** INSTRUCTIONS TO FOLLOW **
Here are the records. Write out exactly the lines between the one holding "Michael McCullough LLC Blog (41, 1597)" and the one holding "Italian court upholds", inclusive.

** DATASET **
= = =

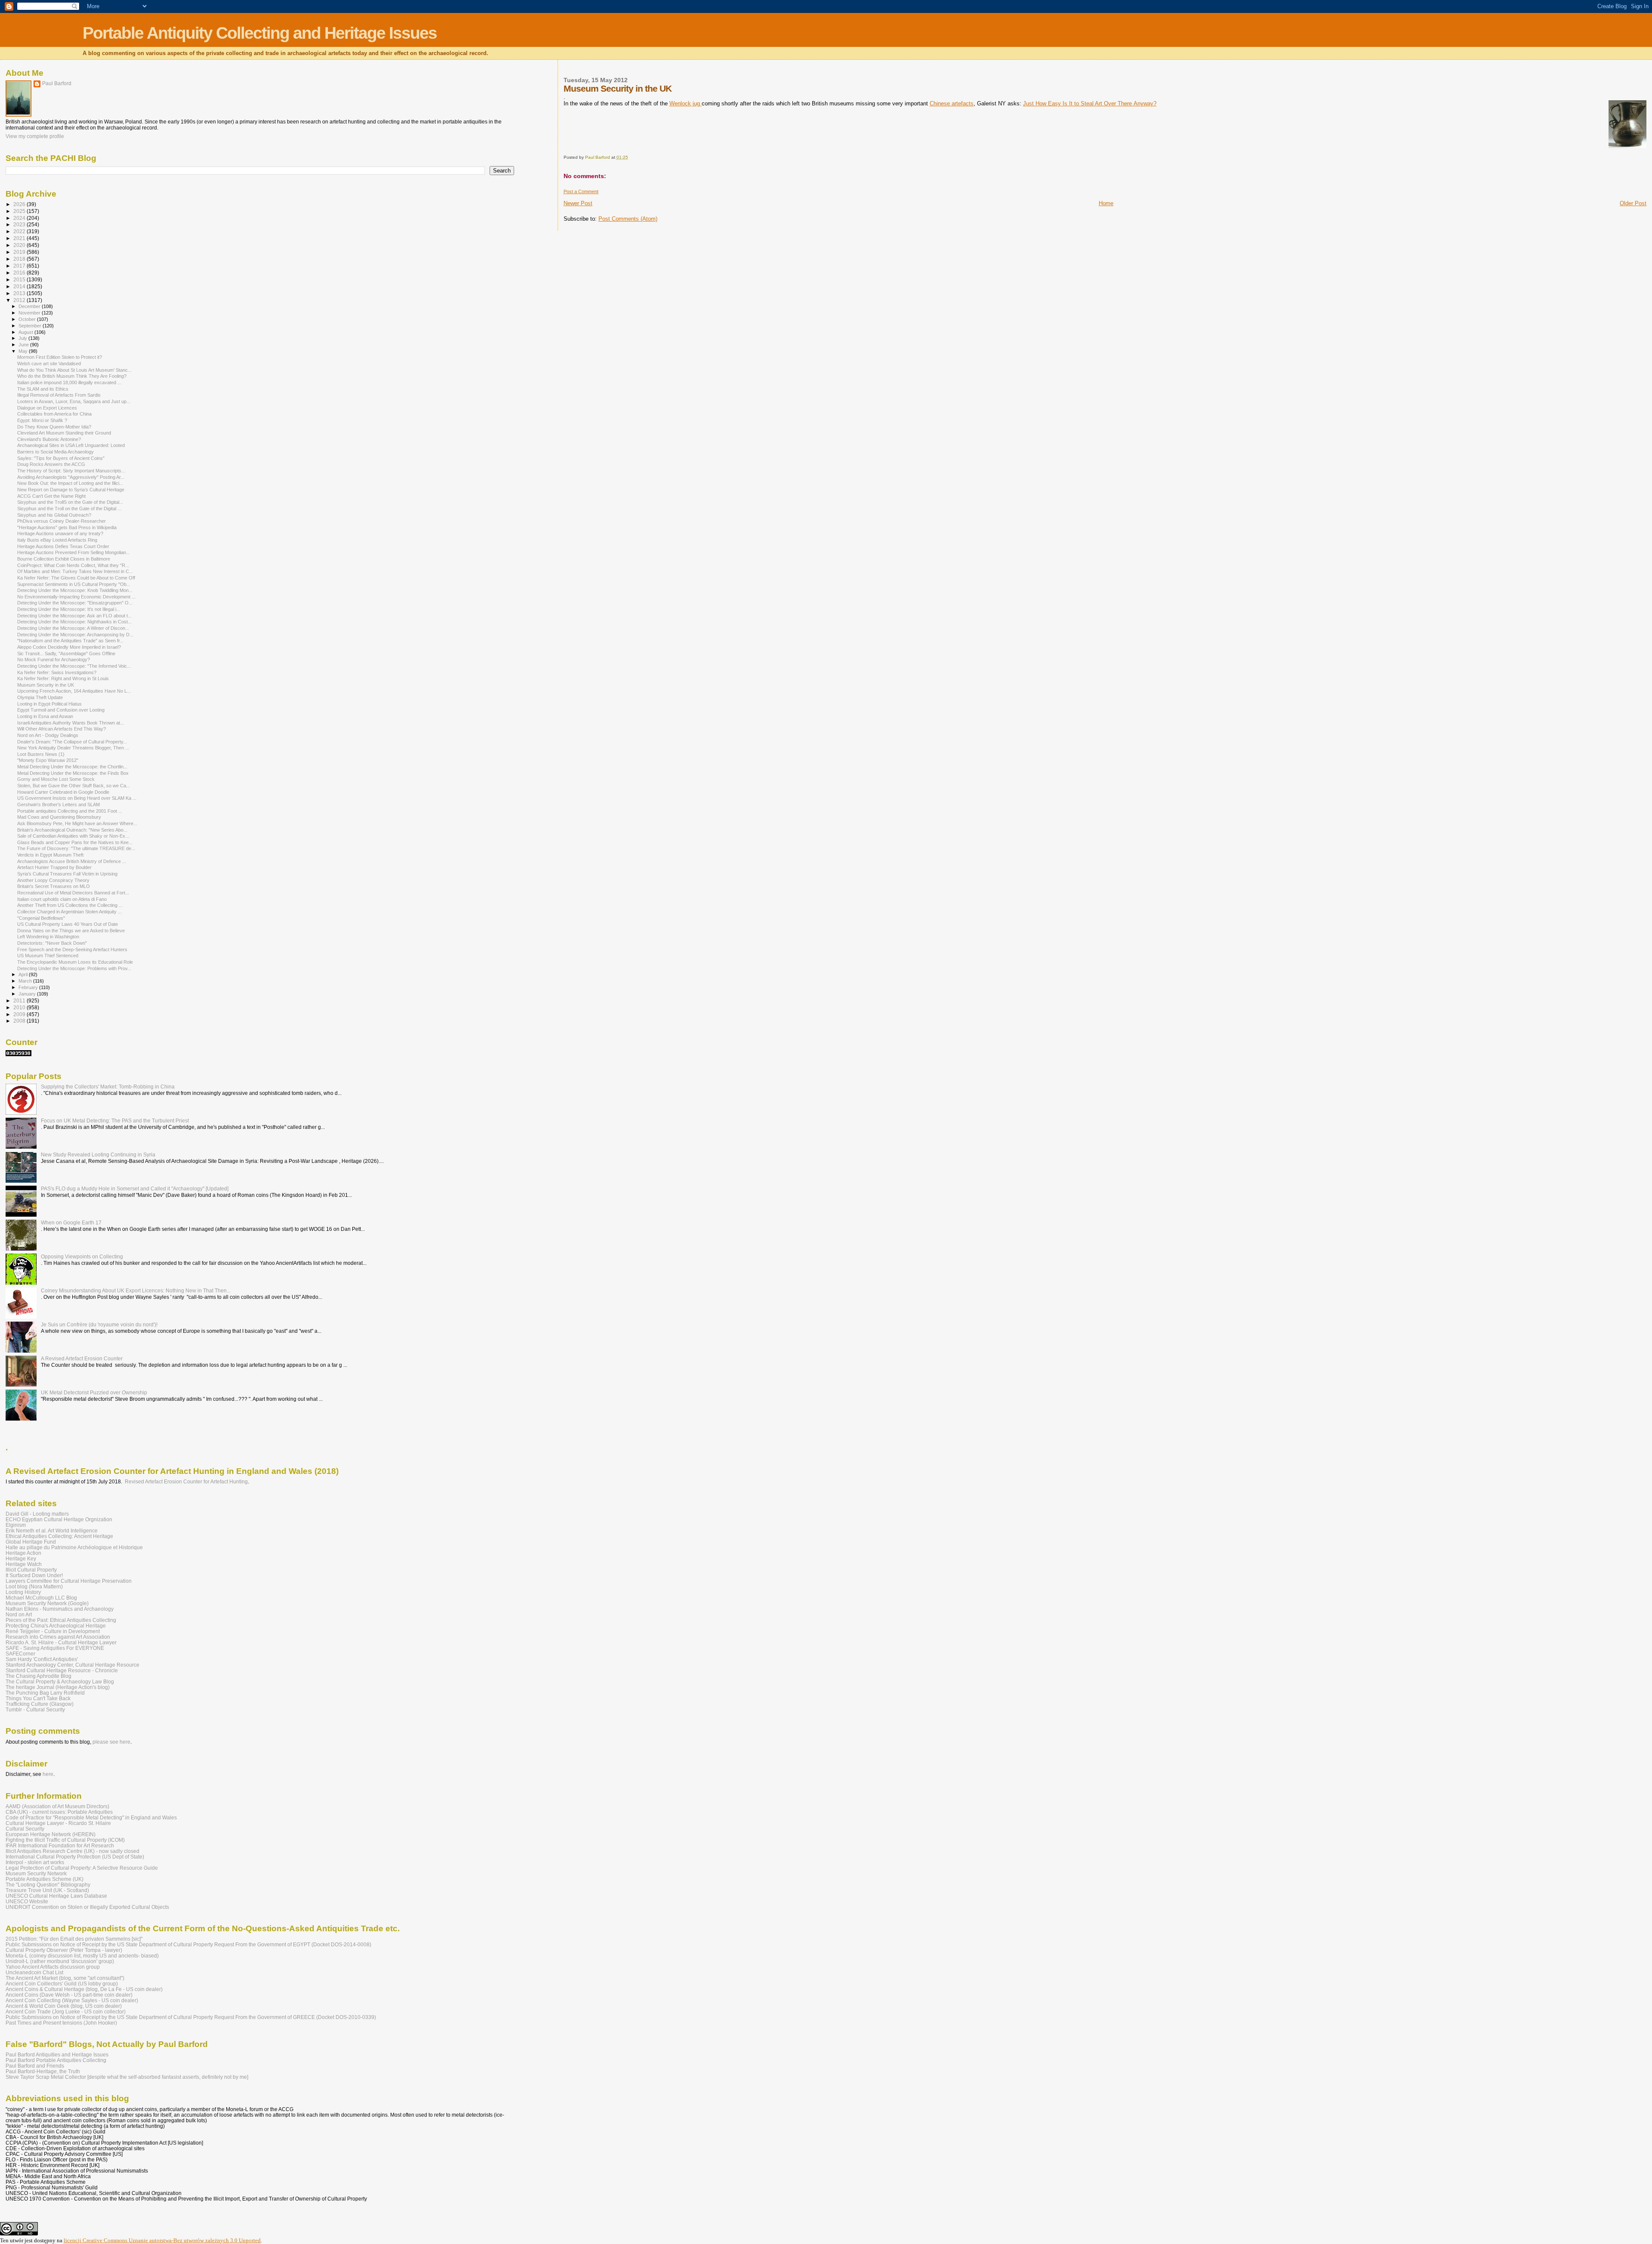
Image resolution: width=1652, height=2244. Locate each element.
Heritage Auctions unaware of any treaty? (60, 533)
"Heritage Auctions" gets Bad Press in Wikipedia (67, 527)
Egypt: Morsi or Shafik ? (42, 420)
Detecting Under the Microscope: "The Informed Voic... (74, 666)
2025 (20, 211)
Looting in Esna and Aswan (45, 716)
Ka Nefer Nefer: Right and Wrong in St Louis (63, 678)
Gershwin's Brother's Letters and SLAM (58, 804)
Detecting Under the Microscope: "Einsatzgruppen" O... (75, 602)
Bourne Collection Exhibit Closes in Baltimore (63, 558)
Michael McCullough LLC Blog (41, 1597)
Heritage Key (21, 1558)
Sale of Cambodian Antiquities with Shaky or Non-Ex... (73, 835)
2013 (20, 293)
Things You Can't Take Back (38, 1698)
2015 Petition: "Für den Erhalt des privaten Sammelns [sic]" (74, 1939)
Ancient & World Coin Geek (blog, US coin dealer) (64, 2006)
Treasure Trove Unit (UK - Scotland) (47, 1890)
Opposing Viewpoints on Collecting (82, 1256)
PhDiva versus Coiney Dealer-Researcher (61, 521)
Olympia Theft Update (40, 697)
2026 (20, 204)
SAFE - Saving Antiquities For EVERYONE (55, 1648)
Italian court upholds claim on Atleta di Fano (62, 899)
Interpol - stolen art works (35, 1862)
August (26, 332)
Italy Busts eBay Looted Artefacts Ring (57, 540)
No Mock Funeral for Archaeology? (53, 659)
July (23, 338)
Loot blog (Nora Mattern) (34, 1586)
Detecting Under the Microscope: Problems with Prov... (74, 968)
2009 (20, 1014)
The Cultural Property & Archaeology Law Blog (60, 1681)
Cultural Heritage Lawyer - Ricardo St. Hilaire (58, 1823)
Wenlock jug (685, 103)
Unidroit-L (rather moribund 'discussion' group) (60, 1961)
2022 (20, 231)
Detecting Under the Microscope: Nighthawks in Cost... (74, 621)
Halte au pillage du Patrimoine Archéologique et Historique (74, 1547)
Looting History (23, 1592)
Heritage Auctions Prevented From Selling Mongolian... (73, 552)
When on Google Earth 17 (71, 1222)
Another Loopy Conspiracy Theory (53, 880)
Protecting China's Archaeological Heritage (56, 1625)
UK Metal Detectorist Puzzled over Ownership (94, 1392)
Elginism (16, 1525)
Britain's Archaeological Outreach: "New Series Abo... (72, 829)
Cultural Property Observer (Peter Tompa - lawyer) (64, 1950)
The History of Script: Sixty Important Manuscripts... (71, 470)
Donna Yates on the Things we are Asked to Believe (71, 930)
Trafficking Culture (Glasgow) (40, 1704)
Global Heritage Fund (31, 1541)
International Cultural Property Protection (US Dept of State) (75, 1856)
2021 (20, 238)
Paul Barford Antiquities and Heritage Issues (57, 2054)
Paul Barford (56, 83)
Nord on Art (19, 1614)
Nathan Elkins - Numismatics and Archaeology (60, 1609)
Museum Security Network (36, 1873)
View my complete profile (35, 136)
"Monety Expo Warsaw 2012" (47, 760)
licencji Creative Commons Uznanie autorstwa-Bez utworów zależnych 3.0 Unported (162, 2240)
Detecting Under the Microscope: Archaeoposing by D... (75, 634)
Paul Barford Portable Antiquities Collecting (56, 2060)
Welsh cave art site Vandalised (49, 363)
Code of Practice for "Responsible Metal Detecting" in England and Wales (91, 1817)
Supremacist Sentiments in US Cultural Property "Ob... (73, 584)
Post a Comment (581, 191)
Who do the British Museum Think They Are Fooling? (71, 376)
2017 (20, 265)
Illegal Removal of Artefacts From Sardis (59, 395)
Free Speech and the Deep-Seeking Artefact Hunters (72, 949)
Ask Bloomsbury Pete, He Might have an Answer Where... (77, 823)
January (27, 993)
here (48, 1774)
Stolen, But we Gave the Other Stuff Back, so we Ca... (73, 785)
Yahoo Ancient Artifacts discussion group (53, 1967)
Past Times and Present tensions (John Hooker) (61, 2022)
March (25, 980)
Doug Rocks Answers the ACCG (51, 464)
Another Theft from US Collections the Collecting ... (70, 905)
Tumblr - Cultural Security (35, 1709)
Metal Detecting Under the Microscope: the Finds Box (73, 773)
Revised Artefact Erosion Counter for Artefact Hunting (186, 1482)
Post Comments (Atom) (627, 219)
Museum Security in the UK (45, 684)
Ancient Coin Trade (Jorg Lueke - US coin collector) (66, 2011)
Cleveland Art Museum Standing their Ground (64, 432)
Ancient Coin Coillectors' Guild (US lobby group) (62, 1983)
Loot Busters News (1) (41, 754)
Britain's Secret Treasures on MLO (53, 886)
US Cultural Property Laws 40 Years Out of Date (67, 924)
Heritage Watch (24, 1564)
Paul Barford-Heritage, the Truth (43, 2071)
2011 (20, 1000)
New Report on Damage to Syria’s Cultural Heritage (70, 489)
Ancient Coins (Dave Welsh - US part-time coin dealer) (69, 1994)
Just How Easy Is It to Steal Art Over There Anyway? (1089, 103)
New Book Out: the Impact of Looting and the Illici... (70, 483)
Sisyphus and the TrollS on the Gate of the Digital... (70, 502)
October (27, 319)
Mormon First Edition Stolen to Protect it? (59, 357)
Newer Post (578, 203)
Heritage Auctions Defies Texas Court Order (63, 546)
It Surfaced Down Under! (34, 1575)
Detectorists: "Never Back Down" (52, 943)
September (30, 325)
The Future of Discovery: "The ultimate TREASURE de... (76, 848)
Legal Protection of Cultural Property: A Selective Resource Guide (82, 1868)
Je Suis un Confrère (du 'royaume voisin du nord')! (99, 1324)
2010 (20, 1007)
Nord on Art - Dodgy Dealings (47, 735)
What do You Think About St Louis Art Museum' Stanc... (74, 370)
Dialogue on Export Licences (47, 407)
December (30, 306)
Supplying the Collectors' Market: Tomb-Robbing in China (108, 1086)
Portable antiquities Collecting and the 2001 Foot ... (69, 811)
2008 (20, 1020)
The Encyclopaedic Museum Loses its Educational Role (75, 962)
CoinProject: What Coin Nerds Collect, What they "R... (73, 565)
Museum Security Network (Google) (47, 1603)
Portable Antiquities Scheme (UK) (44, 1879)
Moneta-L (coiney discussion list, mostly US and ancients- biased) (82, 1955)
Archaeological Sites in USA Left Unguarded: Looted (71, 445)
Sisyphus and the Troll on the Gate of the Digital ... (69, 508)
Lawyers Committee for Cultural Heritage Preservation (69, 1581)
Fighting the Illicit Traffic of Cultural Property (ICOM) (65, 1840)
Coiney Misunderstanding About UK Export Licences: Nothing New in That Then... (136, 1290)
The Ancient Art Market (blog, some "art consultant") (65, 1978)
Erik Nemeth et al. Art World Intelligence (52, 1530)
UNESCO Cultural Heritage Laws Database (56, 1896)
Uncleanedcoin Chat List (34, 1972)
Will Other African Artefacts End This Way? (61, 728)
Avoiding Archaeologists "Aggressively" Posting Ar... (70, 477)
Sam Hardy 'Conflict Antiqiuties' (42, 1659)
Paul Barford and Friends (35, 2065)
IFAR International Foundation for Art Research (60, 1845)
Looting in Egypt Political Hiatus (49, 703)
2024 (20, 218)
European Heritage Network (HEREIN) (51, 1834)
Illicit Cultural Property (31, 1569)
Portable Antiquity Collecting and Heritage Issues (260, 33)
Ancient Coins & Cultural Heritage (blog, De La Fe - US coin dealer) (84, 1989)
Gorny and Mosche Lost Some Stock (56, 779)
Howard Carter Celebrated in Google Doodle (63, 792)
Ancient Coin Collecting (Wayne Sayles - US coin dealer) (72, 2000)
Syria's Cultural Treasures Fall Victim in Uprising (67, 873)
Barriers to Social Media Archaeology (55, 451)
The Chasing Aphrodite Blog (38, 1676)
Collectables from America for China (54, 413)
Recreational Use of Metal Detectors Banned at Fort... (73, 892)
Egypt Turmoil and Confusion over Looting (61, 709)
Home (1106, 203)
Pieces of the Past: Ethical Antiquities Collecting (61, 1620)
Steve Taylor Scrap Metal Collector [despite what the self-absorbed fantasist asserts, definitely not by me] (127, 2077)
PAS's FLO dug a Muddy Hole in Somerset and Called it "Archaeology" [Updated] (134, 1188)
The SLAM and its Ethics (42, 388)
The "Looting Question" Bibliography (48, 1884)
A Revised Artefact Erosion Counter (82, 1358)
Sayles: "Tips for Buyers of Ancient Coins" (61, 458)
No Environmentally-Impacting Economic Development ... (76, 596)
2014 (20, 286)
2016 (20, 272)
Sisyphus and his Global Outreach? (54, 515)
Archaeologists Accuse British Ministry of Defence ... (71, 861)
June (24, 344)
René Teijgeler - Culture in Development (53, 1631)
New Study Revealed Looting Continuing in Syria (98, 1154)
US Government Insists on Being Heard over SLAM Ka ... (76, 798)
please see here (111, 1742)
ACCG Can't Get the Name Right (51, 496)
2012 (20, 300)
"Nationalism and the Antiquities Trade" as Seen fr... (70, 640)
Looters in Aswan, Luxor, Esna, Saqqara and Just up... (73, 401)
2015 (20, 279)
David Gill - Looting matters (37, 1514)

= = =

** RESPONSE **
Michael McCullough LLC Blog (41, 1597)
Heritage Key (21, 1558)
Sale of Cambodian Antiquities with Shaky or Non-Ex... (73, 835)
2013 (20, 293)
Things You Can't Take Back (38, 1698)
2015 Petition: "Für den Erhalt des privaten Sammelns [sic]" (74, 1939)
Ancient & World Coin Geek (blog, US coin dealer) (64, 2006)
Treasure Trove Unit (UK - Scotland) (47, 1890)
Opposing Viewpoints on Collecting (82, 1256)
PhDiva versus Coiney Dealer-Researcher (61, 521)
Olympia Theft Update (40, 697)
2026 (20, 204)
SAFE - Saving Antiquities For EVERYONE (55, 1648)
Italian court upholds claim on Atleta di Fano (62, 899)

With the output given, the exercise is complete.